Aunque esta es una situación que ningún conductor quisiera enfrentar, saber cómo actuar en los primeros minutos puede marcar la diferencia entre la vida y la muerte del animal.

Expertos y organizaciones dedicadas al bienestar animal insisten en que una respuesta rápida y adecuada aumenta demasiado las posibilidades de supervivencia.
Para tratar de tener calma en este momento lleno de angustia, algunos expertos recomiendan una guía, en la que se explica que el primer paso es tener calma.
Luego de un accidente, muchas personas reaccionan con nerviosismo o confusión, pero actuar de manera apresurada puede empeorar la situación tanto para el animal como para quienes intentan ayudarlo.

Lo siguiente es verificar que el lugar sea seguro. Antes de acercarse al perro, es importante parquear el carro en una zona que no represente riesgo para otros conductores ni para quienes prestarán ayuda.
Una vez controlada la situación, se recomienda acercarse con cautela, ya que el dolor y el miedo pueden hacer que el animal reaccione de forma agresiva, incluso si normalmente es dócil.
Si el perro sigue con vida, lo ideal es moverlo fuera de la vía para evitar nuevos accidentes. Sin embargo, este movimiento debe realizarse con mucho cuidado.

Un golpe fuerte puede ocasionar fracturas o lesiones internas, por lo que cualquier manipulación brusca podría agravar su estado.
Los especialistas también recomiendan observar signos vitales básicos, como la respiración, el nivel de conciencia y la presencia de hemorragias visibles.
Aunque estas acciones pueden ofrecer información valiosa, recalcan que no reemplazan la atención profesional.

Otro punto clave es contactar de inmediato a las autoridades o servicios de emergencia correspondientes.
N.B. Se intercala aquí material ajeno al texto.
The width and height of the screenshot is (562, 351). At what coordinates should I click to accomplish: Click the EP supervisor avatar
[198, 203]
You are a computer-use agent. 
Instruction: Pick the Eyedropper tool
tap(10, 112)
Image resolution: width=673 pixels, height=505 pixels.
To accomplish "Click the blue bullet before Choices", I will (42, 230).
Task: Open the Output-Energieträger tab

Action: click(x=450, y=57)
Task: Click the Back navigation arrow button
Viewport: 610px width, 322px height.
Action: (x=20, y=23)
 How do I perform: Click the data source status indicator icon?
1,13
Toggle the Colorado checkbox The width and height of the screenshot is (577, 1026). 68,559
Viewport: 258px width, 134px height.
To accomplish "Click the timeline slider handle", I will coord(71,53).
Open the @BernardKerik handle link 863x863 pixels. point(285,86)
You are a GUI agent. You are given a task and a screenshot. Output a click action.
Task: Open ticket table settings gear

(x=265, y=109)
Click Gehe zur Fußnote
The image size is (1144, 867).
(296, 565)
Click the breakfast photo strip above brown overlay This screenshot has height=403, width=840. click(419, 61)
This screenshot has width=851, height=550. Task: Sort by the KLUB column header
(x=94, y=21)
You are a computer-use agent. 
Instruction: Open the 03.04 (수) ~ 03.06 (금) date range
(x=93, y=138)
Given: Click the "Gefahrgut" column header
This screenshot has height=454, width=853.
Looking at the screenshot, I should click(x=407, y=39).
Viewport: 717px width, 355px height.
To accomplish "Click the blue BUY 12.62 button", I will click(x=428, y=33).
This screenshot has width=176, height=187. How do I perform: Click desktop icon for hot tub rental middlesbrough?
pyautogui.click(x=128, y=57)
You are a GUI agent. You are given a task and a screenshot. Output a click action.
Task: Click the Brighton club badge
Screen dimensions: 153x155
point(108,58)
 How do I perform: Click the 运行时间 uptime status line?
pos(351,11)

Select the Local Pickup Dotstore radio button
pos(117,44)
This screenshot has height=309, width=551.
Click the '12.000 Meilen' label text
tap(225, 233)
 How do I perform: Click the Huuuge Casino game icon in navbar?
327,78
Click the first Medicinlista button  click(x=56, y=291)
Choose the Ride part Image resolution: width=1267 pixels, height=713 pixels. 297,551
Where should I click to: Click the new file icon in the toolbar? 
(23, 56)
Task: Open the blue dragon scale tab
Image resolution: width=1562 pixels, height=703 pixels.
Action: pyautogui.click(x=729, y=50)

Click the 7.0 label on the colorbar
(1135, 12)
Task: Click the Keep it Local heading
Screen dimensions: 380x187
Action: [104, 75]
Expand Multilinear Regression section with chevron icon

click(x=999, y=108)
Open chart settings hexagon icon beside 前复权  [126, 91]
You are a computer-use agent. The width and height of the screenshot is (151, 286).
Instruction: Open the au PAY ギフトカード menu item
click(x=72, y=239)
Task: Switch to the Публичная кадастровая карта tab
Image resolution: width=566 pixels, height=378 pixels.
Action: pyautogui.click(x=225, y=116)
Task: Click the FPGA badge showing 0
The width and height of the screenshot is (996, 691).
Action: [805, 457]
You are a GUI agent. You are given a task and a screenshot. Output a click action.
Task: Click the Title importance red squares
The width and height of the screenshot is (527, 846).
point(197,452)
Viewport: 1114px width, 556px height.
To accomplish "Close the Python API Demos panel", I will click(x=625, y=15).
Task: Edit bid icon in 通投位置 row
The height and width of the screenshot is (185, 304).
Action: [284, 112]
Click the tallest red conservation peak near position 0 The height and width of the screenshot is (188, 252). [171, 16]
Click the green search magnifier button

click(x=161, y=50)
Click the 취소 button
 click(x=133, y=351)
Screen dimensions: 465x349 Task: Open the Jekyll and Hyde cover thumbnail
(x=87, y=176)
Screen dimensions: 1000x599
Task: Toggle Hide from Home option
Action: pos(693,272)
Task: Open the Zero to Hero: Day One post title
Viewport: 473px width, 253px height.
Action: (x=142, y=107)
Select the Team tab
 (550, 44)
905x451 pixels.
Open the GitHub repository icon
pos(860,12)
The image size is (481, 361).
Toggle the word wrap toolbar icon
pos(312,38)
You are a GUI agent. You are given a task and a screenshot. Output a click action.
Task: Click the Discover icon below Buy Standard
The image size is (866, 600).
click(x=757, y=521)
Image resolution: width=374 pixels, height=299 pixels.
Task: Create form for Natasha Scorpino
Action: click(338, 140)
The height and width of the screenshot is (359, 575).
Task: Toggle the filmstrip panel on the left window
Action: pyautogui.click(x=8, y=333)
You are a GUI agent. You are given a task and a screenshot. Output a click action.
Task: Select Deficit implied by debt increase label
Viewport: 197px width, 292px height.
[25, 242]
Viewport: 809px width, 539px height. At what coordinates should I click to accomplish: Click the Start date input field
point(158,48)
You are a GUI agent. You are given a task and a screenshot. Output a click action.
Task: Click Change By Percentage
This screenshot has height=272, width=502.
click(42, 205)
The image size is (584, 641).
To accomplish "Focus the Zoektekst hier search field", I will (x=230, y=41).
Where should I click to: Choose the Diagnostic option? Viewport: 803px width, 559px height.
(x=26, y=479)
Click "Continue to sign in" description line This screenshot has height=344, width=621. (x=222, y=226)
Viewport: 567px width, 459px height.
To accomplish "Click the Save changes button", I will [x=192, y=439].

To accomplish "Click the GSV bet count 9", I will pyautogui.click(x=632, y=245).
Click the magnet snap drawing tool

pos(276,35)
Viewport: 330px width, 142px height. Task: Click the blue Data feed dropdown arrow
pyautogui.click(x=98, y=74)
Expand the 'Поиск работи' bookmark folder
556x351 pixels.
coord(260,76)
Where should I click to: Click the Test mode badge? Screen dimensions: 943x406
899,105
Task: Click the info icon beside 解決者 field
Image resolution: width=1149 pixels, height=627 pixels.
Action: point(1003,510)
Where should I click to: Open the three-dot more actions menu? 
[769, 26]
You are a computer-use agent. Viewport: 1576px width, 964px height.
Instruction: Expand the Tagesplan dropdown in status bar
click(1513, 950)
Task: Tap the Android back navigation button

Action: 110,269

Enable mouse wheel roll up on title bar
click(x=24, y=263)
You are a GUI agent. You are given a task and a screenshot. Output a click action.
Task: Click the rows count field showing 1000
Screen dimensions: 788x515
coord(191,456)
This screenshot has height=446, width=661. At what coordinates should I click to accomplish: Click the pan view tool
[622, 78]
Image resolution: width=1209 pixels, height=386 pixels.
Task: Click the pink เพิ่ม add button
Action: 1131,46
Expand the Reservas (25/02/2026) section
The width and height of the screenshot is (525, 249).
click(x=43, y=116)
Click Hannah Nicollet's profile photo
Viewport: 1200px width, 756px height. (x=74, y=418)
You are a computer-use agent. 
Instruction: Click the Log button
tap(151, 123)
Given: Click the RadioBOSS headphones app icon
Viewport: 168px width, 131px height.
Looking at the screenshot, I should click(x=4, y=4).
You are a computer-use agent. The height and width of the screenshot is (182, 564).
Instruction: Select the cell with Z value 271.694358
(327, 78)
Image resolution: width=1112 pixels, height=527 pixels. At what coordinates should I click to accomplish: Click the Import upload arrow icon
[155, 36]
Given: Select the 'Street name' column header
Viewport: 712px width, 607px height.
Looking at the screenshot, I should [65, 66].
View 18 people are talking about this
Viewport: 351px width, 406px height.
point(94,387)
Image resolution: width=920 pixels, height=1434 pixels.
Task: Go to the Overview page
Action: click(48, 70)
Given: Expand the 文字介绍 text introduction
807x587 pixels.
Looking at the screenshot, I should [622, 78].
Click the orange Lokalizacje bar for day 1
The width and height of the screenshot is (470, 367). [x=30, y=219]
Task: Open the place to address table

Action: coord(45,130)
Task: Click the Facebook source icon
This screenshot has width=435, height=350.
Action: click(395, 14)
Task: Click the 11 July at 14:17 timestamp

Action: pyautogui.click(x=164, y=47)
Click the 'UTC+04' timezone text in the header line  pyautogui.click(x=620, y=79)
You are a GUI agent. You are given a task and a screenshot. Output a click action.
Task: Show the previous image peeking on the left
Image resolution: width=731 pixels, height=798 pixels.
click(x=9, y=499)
En Colombia, la línea 123 puede orientar sobre los pasos a seguir y coordinar apoyo en casos relacionados con animales heridos.
De igual forma, es fundamental identificar la clínica veterinaria más cercana para trasladar al perro lo antes posible.
Los veterinarios advierten que algunas lesiones graves, como las hemorragias internas, no siempre son evidentes a simple vista. Por eso, incluso si el animal parece estable, necesita valoración médica urgente.

Por último, los expertos recuerdan que abandonar a un animal herido después de un atropello puede considerarse una forma de maltrato.
Más allá de las posibles consecuencias legales, prestar ayuda es una acción que puede salvar una vida. En estos casos, cada minuto cuenta y una decisión rápida puede cambiar por completo el desenlace de la historia para el perro afectado.